Current Section 232 Programs
- Steel articles (HTS Chapters 72-73): 25% ad valorem from most countries. Country-specific tariff-rate quotas (TRQs) exist for Canada, Mexico, the EU, Japan, and others, allowing quota volumes at zero or reduced rates.
- Aluminum articles (HTS Chapter 76): 10% from most countries, with TRQ arrangements for certain allies.
- Copper and copper articles (HTS Chapter 74): 25%, announced in 2025 as part of the expanding national security review of critical minerals.
- Autos and auto parts (HTS Chapter 87, specified subheadings): 25%, with a phase-in for USMCA-qualifying content.

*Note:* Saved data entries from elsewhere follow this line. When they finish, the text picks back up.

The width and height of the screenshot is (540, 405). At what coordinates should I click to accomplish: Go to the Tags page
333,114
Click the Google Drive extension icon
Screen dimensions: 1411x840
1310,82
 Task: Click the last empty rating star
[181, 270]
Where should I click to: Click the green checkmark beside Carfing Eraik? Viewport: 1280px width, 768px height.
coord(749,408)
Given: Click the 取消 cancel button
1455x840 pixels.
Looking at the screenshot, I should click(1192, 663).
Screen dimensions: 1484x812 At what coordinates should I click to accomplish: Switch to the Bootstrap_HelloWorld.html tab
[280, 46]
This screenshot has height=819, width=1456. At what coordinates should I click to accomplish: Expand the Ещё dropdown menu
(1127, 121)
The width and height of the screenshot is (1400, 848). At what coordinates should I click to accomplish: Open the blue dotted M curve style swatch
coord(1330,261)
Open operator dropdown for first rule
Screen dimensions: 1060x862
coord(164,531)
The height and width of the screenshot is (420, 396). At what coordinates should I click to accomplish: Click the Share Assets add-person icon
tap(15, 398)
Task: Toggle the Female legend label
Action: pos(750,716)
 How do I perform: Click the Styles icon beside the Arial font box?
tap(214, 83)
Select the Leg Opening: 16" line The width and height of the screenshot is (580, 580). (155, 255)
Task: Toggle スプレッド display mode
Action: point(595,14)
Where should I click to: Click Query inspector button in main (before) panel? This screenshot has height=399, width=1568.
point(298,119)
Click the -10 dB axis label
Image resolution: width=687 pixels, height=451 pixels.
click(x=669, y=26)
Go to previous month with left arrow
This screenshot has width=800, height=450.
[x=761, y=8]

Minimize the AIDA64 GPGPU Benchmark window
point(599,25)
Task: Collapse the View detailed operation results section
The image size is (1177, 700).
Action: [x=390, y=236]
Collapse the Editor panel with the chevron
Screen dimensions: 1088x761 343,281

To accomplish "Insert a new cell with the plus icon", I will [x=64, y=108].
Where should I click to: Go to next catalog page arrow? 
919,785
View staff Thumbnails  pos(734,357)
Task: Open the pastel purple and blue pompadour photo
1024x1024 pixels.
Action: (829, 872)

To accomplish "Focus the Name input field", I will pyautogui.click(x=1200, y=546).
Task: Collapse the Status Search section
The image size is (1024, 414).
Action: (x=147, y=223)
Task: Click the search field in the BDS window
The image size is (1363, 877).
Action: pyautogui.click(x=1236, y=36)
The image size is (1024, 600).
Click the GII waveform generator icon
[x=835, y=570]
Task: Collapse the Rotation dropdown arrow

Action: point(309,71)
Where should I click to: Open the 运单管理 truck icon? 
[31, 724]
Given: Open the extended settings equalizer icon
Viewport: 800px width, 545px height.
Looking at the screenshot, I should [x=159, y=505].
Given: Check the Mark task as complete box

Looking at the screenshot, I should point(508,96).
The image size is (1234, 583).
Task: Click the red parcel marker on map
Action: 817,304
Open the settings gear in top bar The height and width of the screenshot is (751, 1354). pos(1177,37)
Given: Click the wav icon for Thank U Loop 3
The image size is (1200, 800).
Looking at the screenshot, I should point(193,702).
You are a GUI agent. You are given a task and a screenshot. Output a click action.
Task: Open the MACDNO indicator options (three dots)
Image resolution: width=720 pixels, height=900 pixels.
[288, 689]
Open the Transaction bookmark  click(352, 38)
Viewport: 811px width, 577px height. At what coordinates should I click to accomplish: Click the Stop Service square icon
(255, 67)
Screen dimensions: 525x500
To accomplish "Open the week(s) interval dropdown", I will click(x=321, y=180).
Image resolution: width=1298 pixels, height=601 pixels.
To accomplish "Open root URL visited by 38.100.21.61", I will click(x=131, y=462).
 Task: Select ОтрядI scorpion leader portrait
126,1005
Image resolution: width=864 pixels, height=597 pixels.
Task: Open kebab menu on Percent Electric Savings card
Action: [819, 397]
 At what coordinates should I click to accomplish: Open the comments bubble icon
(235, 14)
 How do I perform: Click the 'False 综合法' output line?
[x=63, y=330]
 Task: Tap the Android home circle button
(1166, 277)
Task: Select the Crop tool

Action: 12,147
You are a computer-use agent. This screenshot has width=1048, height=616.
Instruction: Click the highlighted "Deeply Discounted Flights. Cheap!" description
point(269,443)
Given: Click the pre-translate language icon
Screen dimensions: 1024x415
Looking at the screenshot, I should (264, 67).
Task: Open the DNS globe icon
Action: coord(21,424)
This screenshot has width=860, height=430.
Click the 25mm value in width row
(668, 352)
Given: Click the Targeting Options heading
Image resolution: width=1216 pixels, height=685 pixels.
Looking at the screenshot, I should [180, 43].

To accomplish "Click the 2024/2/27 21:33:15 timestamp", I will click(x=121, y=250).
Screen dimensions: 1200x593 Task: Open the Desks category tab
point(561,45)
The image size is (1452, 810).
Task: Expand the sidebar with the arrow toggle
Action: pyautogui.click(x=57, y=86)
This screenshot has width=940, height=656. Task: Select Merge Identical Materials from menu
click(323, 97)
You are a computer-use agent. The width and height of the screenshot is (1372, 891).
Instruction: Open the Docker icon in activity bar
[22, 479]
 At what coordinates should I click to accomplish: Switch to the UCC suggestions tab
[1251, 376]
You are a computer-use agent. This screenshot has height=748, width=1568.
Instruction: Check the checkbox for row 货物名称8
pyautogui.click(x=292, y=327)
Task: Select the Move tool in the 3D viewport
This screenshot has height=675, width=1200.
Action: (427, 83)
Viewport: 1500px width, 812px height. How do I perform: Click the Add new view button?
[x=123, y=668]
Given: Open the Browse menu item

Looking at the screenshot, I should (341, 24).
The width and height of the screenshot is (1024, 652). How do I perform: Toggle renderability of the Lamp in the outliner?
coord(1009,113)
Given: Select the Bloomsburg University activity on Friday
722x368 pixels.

Section 232 does not inherently target a single country. The current programs apply globally with country-specific exceptions negotiated as TRQs. The Federal Register publishes quarterly TRQ fill-rate data. Product exclusions are available for specific HTS subheadings where the product is not available in sufficient quantity, quality, or timeliness from domestic producers. Approved general approved exclusions (GAEs) are available for use by any importer. Working with a tariff consulting firm to identify applicable GAEs or pursue new exclusion requests often delivers measurable duty savings.
Section 232 Process
A Section 232 action requires a formal Commerce Department investigation, a report finding a national security threat, and a Presidential proclamation implementing the remedy. The process is more deliberate than IEEPA because it requires the BIS investigation step. Once proclaimed, Section 232 duties are indefinite.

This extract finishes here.